* [PROBLEM DETAILS] Please print the line that holds "Click the right arrow of navigation scrollbar" and each line after it to the end of the data, word for word, without any pictures.

======

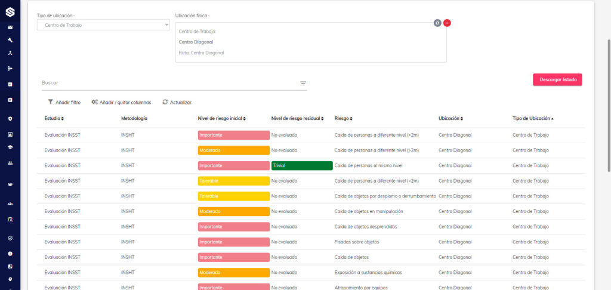Image resolution: width=611 pixels, height=290 pixels.
Task: Open the location pin icon in sidebar
Action: click(10, 279)
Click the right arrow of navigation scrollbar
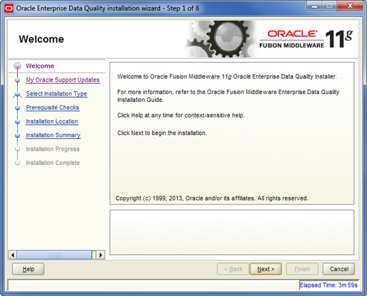 [x=100, y=255]
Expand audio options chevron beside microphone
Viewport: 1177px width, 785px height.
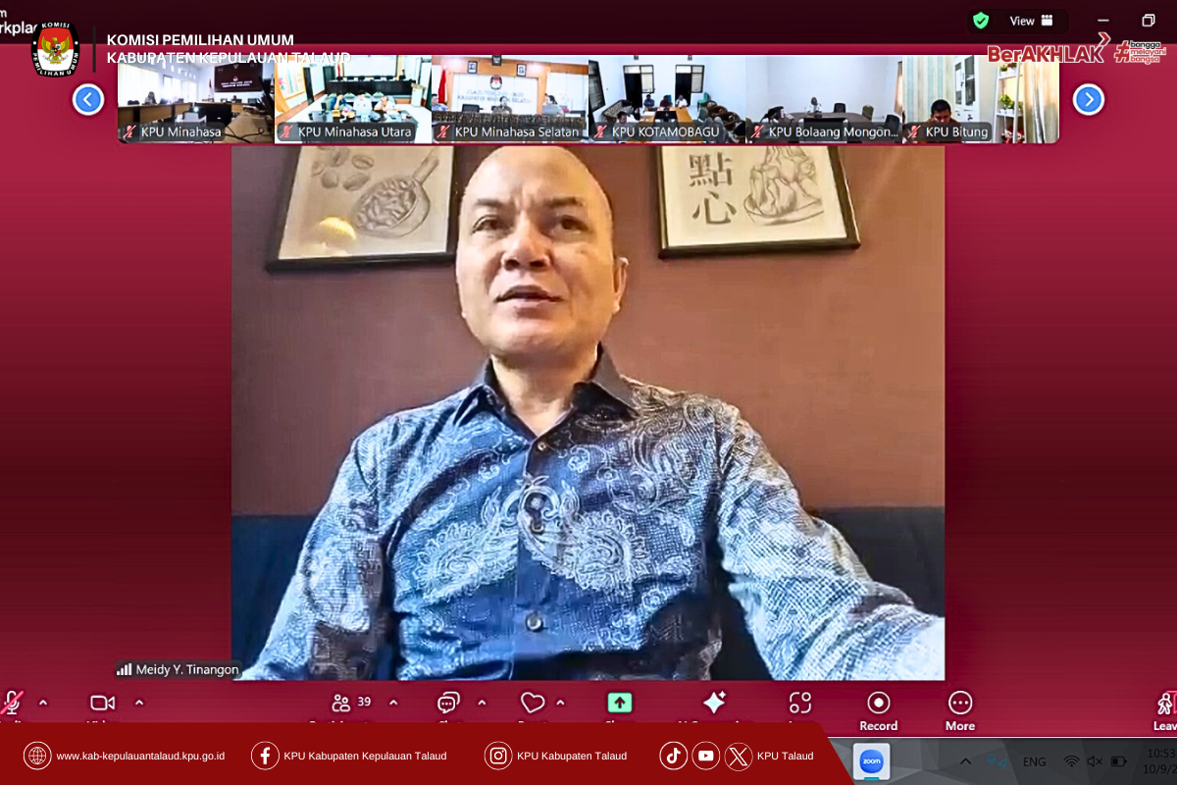pyautogui.click(x=43, y=703)
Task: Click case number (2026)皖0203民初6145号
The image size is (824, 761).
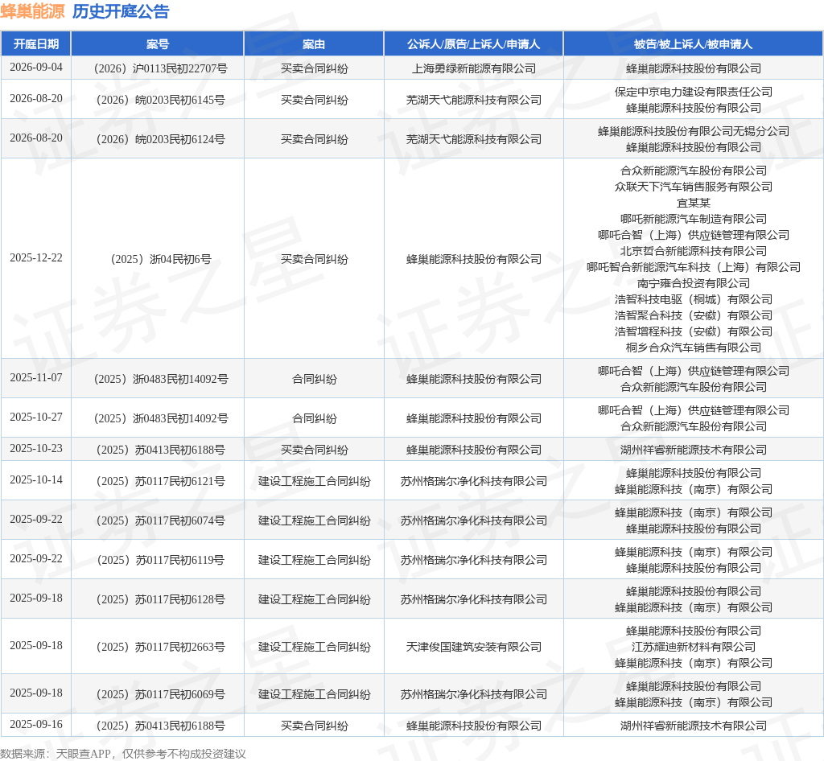Action: click(x=160, y=100)
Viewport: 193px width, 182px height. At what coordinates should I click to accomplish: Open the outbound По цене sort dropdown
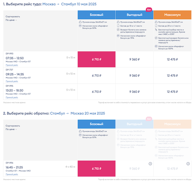coord(11,20)
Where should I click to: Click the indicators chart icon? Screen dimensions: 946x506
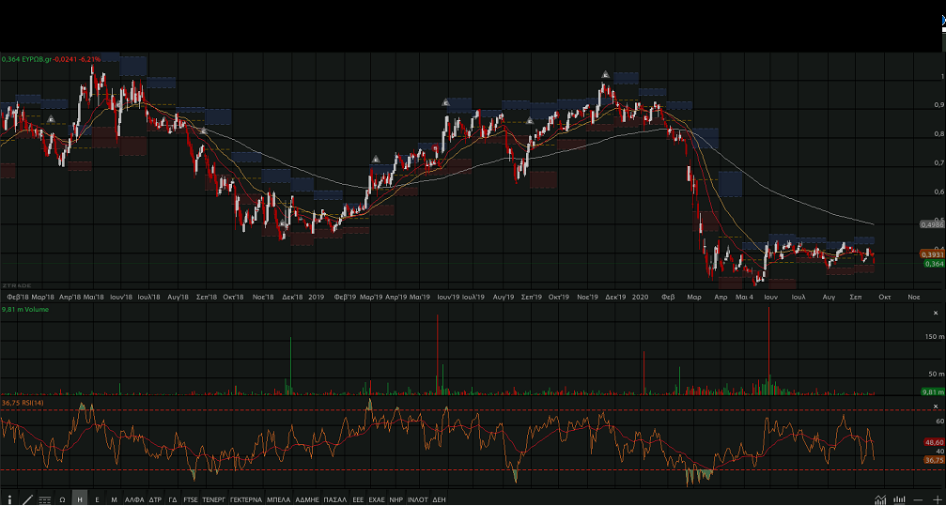(880, 499)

======

* [EXPECTED ANSWER]
Click the right arrow of navigation scrollbar
 [x=100, y=255]
Expand audio options chevron beside microphone
Viewport: 1177px width, 785px height.
pyautogui.click(x=43, y=703)
Task: Click case number (2026)皖0203民初6145号
The image size is (824, 761).
Action: click(x=160, y=100)
Viewport: 193px width, 182px height. At what coordinates should I click to accomplish: Open the outbound По цене sort dropdown
coord(11,20)
Where should I click to: Click the indicators chart icon? Screen dimensions: 946x506
(880, 499)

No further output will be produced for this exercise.